Turn-of-the-century critics called apartment living “a shortcut . . . to the divorce court.” These moralists believed that the proximity of bedrooms to living areas—and the easy access to both by neighbors—encouraged promiscuity, while apartment dwellers’ limited housekeeping duties encouraged a dangerous lack of domesticity among wives. Nevertheless, apartments increasingly attracted middle-class residents, particularly young, childless couples, older couples whose children had grown, and bachelors and working women, who didn’t need as much space as larger families.

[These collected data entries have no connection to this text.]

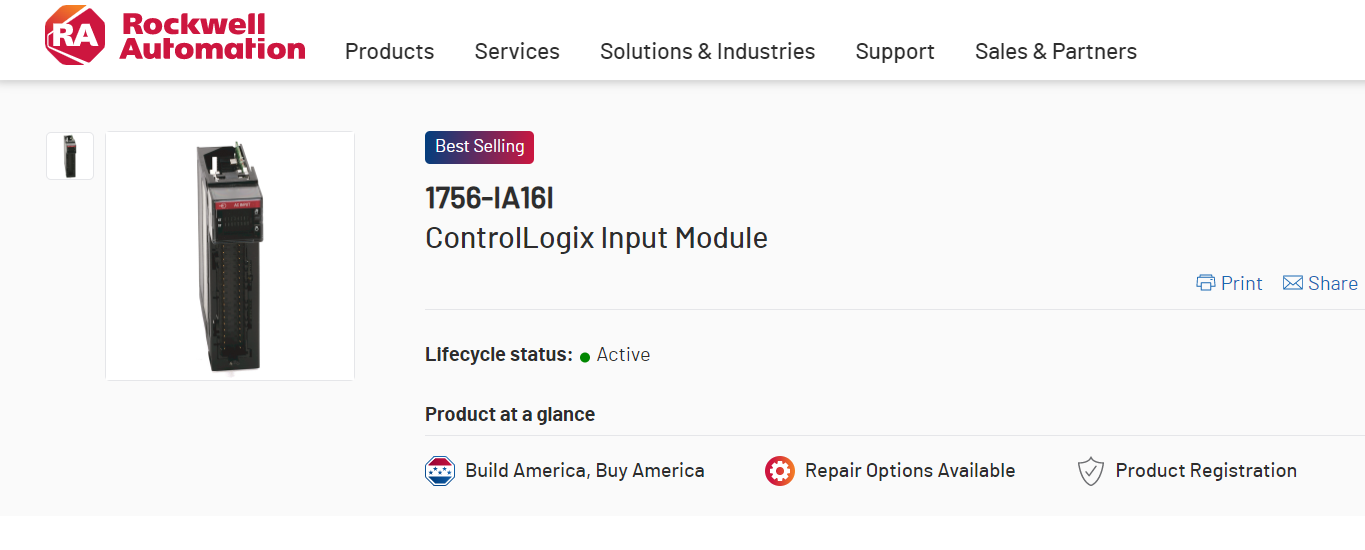This screenshot has height=550, width=1365.
Task: Select the small module thumbnail image
Action: tap(70, 156)
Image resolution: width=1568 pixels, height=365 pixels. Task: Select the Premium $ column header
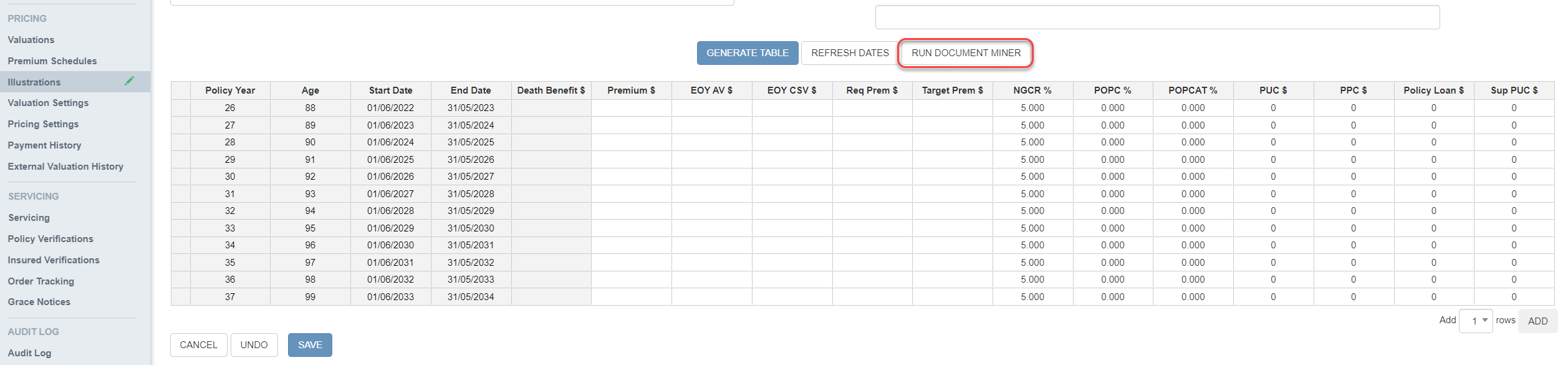coord(631,90)
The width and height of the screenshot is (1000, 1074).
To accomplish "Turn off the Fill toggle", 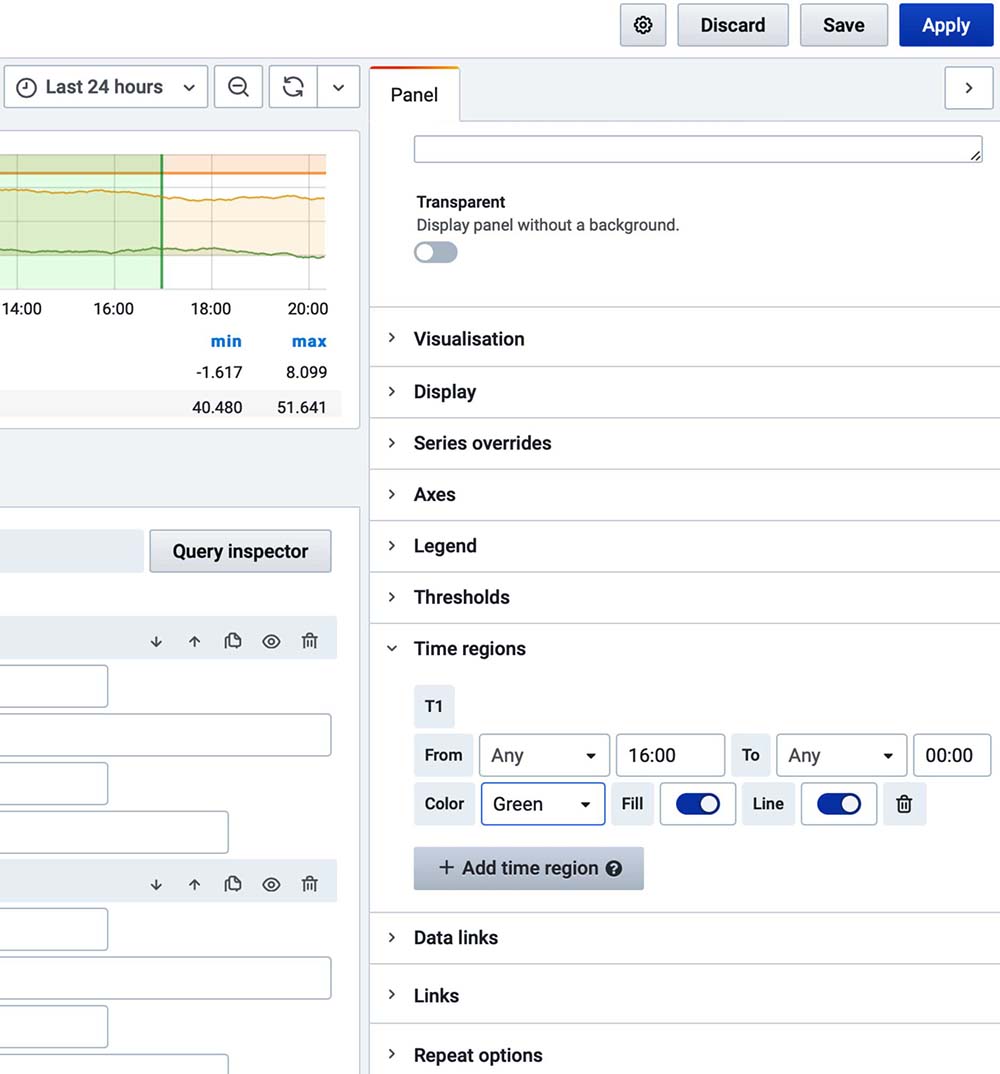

White-collar workers occupied the five-story, fifty-five-unit Mueller Apartments, built in 1917 as an investment by A. H. Mueller, president of Centennial Brewing Company. It cost $175,000 in dollars of the day, and was open for occupancy on March 10, 1918. The building incorporates Italian Renaissance style design elements: a symmetrical façade, a rusticated first story, keystone arches over the first-floor windows, and paired brackets and dentils under the cornice. Stained glass windows decorate the front entrance while a belt course and a distinct window pattern distinguish the fifth-floor penthouse apartments. These elegant, yet restrained architectural details announce the building’s respectability and, by extension, the respectability of its tenants, who included teachers, a doctor, salesclerks, accountants, and business owners.

The Mueller contained 38 two-room and 16 three-room apartments when completed. They included kitchenettes, bathrooms, and a "Murphy-in-a-door" bed. Every apartment had outside windows, and the building's hallways were finished in mahogany. The basement contained a ballroom, laundry facilities, and storage.

Reno Sales, Chief Geologist and Chief Mining Engineer for the Anaconda Company, lived in Apartment 507 here in 1928.